▶ _ACTIVITY_
Look through the listing below and write out exactly the lines from the line with "Given: Select the" to the line with "Task: Open the pencil", both included, and no others.
======== EXCERPTED RECORDS
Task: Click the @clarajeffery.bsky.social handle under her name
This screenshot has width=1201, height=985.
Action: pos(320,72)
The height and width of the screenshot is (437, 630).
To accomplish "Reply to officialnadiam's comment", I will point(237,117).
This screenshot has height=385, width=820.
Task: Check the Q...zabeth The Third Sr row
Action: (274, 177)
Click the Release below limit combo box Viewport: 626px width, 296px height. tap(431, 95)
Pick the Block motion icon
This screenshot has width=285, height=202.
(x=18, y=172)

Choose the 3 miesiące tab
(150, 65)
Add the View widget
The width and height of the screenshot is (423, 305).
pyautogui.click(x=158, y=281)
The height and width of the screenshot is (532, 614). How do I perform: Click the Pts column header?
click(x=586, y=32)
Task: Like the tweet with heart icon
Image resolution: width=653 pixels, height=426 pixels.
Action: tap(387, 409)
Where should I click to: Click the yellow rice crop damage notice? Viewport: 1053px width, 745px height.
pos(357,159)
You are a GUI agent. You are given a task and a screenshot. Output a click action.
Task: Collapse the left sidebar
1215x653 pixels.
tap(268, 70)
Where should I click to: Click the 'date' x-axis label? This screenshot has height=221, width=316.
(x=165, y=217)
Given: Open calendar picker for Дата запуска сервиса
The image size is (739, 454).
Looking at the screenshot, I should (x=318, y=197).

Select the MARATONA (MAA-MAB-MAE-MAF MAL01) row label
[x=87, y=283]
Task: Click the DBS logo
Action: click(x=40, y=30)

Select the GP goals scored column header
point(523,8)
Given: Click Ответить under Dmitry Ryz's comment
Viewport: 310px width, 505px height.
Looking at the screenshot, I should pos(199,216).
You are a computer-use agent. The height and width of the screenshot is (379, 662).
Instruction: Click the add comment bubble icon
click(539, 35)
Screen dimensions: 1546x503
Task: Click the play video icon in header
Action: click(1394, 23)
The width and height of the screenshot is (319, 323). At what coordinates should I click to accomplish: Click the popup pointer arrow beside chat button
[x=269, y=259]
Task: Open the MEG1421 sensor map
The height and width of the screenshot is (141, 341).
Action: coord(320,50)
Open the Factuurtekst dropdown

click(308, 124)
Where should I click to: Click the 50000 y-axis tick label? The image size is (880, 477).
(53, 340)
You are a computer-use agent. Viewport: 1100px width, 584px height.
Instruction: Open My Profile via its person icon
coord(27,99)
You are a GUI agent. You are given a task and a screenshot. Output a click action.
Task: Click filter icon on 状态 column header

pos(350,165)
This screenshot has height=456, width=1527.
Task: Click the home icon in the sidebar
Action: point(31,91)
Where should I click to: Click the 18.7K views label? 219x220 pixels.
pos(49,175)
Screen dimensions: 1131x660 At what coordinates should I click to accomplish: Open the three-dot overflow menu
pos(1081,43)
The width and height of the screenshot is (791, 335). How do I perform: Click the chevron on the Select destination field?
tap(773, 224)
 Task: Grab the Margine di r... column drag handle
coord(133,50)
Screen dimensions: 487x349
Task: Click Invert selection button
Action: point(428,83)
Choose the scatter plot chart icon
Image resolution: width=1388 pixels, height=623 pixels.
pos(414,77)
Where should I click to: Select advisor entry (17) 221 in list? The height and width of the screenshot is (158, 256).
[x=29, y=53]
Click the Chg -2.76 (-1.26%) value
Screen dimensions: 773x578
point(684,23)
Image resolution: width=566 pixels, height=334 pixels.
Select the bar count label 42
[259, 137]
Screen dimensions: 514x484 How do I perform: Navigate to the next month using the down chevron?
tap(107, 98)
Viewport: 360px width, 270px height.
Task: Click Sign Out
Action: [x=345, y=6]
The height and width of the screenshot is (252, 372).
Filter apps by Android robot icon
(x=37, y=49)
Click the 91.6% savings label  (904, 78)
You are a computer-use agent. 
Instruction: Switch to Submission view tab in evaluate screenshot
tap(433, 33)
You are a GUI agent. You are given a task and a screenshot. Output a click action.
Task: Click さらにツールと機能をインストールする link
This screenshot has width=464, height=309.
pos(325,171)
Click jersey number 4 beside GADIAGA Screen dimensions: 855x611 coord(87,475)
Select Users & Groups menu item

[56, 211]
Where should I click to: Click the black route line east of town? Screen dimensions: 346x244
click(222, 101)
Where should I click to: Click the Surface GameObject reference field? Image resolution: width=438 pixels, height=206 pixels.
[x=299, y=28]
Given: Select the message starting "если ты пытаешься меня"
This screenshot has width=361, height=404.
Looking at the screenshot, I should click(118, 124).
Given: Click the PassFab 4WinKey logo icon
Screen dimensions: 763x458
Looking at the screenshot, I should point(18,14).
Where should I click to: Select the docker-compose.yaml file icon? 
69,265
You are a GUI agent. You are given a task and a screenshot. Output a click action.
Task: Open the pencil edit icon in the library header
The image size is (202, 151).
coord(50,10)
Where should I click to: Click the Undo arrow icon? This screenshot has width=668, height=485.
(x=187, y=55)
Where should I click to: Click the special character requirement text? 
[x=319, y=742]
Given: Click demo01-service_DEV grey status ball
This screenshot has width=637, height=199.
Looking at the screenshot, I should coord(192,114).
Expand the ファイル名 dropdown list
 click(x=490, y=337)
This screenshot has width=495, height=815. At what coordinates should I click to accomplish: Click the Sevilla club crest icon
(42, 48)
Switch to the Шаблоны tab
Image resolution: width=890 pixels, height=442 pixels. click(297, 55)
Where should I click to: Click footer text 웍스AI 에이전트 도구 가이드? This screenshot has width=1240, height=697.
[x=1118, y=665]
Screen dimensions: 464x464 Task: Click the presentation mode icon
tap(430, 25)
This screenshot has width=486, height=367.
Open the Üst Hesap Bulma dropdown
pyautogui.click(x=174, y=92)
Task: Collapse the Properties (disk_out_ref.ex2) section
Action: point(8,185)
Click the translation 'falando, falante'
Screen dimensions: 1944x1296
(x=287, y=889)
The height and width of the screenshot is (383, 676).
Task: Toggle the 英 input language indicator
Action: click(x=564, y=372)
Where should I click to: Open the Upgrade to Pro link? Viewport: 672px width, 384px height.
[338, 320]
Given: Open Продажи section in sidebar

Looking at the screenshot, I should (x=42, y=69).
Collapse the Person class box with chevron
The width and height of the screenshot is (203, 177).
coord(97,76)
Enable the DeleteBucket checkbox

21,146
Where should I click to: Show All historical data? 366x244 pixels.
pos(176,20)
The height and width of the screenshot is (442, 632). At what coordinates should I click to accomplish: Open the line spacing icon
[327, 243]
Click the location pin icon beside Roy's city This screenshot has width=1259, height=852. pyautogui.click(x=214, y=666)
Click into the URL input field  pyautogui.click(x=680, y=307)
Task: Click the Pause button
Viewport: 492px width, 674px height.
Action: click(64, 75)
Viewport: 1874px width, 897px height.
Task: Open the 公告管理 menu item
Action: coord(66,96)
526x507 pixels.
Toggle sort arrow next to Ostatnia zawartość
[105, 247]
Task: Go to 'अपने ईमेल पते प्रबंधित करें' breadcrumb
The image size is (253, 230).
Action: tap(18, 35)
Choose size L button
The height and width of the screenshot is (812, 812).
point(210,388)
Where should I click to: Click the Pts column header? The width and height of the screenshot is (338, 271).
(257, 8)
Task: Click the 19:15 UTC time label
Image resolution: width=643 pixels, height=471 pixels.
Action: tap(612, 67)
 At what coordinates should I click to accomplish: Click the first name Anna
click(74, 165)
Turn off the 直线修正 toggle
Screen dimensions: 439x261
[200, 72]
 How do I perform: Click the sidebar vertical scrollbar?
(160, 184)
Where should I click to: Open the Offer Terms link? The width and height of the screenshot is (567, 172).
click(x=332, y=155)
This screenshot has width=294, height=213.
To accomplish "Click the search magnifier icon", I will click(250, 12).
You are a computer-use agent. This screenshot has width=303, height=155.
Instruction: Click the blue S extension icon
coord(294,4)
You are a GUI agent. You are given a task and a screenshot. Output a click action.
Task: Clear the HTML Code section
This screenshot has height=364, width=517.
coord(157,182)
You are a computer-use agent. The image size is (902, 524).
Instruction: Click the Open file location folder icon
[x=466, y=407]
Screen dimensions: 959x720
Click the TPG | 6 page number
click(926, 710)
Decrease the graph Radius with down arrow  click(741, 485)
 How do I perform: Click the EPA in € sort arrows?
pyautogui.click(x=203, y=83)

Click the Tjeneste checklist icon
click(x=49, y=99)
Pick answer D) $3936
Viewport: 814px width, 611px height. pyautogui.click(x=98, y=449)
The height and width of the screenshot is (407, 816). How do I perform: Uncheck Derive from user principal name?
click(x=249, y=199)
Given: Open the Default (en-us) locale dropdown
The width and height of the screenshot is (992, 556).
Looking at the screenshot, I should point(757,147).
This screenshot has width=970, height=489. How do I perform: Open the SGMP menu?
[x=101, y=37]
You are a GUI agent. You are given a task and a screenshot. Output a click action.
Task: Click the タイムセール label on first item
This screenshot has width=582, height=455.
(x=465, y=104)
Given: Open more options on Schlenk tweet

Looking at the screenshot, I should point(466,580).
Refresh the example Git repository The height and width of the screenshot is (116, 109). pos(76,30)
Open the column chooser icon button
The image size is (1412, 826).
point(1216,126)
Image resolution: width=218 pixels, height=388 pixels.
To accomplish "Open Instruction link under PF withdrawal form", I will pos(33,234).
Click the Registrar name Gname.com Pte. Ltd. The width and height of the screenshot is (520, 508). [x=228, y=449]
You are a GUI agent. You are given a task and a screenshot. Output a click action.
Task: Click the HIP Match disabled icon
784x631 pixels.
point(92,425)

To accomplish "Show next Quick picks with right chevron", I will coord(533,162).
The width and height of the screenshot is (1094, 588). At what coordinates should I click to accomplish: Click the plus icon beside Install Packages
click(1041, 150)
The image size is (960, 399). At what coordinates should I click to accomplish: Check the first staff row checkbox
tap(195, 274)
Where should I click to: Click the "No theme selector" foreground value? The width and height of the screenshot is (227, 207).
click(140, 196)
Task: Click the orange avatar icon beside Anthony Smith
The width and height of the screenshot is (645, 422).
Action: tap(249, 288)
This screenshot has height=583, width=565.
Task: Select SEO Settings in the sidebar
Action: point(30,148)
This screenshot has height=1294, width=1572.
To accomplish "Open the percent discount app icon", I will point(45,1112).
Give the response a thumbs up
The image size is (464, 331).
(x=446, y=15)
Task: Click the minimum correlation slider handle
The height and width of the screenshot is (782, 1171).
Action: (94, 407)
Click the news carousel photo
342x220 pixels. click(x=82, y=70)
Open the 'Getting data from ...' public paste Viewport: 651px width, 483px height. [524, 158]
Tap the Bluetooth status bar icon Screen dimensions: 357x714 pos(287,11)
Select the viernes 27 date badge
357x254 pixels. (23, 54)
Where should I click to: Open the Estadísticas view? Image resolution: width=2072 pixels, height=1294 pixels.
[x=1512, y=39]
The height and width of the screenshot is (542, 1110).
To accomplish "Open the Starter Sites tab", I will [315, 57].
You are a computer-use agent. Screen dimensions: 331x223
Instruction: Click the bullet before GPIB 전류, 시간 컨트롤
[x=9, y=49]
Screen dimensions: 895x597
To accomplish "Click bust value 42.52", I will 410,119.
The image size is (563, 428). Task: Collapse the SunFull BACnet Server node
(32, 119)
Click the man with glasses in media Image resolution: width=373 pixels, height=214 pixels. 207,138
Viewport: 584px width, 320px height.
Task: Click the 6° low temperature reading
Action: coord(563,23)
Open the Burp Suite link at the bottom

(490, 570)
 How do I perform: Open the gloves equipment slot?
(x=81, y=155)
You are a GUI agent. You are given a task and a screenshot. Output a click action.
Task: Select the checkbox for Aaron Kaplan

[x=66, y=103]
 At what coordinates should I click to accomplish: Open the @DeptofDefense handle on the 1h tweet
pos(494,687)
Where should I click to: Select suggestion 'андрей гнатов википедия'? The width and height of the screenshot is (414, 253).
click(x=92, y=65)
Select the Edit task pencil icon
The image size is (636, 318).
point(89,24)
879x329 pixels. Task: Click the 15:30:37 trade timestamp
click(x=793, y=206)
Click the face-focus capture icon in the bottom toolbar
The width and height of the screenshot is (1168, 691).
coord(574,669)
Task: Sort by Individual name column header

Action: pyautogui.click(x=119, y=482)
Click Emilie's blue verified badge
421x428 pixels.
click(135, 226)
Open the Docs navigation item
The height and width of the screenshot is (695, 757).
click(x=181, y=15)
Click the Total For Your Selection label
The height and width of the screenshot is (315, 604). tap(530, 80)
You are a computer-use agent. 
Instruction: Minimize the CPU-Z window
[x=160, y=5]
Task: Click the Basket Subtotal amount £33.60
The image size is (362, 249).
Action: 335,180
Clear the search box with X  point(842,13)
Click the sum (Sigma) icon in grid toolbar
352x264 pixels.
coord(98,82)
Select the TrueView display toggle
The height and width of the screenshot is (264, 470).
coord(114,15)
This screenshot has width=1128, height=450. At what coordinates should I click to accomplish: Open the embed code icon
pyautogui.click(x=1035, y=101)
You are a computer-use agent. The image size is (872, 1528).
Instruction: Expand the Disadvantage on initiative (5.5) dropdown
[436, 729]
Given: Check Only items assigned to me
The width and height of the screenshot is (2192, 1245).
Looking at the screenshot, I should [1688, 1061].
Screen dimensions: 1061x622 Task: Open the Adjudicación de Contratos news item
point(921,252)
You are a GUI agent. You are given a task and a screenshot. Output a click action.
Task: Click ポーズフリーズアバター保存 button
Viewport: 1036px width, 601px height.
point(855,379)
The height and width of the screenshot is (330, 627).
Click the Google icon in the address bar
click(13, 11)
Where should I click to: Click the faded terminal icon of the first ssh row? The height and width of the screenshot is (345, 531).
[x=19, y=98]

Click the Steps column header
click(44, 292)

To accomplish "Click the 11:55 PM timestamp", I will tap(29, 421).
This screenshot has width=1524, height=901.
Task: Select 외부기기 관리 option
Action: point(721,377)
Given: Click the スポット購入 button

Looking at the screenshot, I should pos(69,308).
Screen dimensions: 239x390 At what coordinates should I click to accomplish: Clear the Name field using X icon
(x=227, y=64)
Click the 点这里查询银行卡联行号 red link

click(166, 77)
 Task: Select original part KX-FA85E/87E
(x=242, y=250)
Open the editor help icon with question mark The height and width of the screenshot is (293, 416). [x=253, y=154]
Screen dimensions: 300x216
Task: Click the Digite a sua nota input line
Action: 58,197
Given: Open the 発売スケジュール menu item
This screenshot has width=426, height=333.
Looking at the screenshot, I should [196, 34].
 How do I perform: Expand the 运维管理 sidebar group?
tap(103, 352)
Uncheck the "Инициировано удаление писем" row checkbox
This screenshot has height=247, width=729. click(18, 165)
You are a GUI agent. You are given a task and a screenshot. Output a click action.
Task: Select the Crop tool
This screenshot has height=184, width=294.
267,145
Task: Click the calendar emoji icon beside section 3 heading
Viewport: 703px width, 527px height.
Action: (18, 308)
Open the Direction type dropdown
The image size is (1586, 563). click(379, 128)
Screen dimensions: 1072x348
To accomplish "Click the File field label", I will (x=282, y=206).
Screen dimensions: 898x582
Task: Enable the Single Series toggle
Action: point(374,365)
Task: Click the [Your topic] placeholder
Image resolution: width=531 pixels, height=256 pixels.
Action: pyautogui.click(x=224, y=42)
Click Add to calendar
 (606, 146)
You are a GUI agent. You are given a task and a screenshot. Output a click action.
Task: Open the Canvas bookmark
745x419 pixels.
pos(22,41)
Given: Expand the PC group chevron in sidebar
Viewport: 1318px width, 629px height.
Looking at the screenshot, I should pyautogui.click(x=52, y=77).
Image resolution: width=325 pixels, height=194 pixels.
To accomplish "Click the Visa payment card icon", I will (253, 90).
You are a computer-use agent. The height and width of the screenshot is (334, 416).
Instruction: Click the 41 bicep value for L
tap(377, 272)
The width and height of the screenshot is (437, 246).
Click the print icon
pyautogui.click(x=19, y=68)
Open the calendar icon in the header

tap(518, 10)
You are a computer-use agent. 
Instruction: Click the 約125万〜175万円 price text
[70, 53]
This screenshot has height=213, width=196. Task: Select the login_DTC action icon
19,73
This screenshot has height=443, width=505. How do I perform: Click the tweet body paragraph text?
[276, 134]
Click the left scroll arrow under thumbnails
================
▶ _ANSWER SECTION_
Given: Select the message starting "если ты пытаешься меня"
This screenshot has width=361, height=404.
Looking at the screenshot, I should click(118, 124).
Given: Click the PassFab 4WinKey logo icon
Screen dimensions: 763x458
Looking at the screenshot, I should point(18,14).
Where should I click to: Select the docker-compose.yaml file icon? 
69,265
You are a GUI agent. You are given a task and a screenshot. Output a click action.
Task: Open the pencil edit icon in the library header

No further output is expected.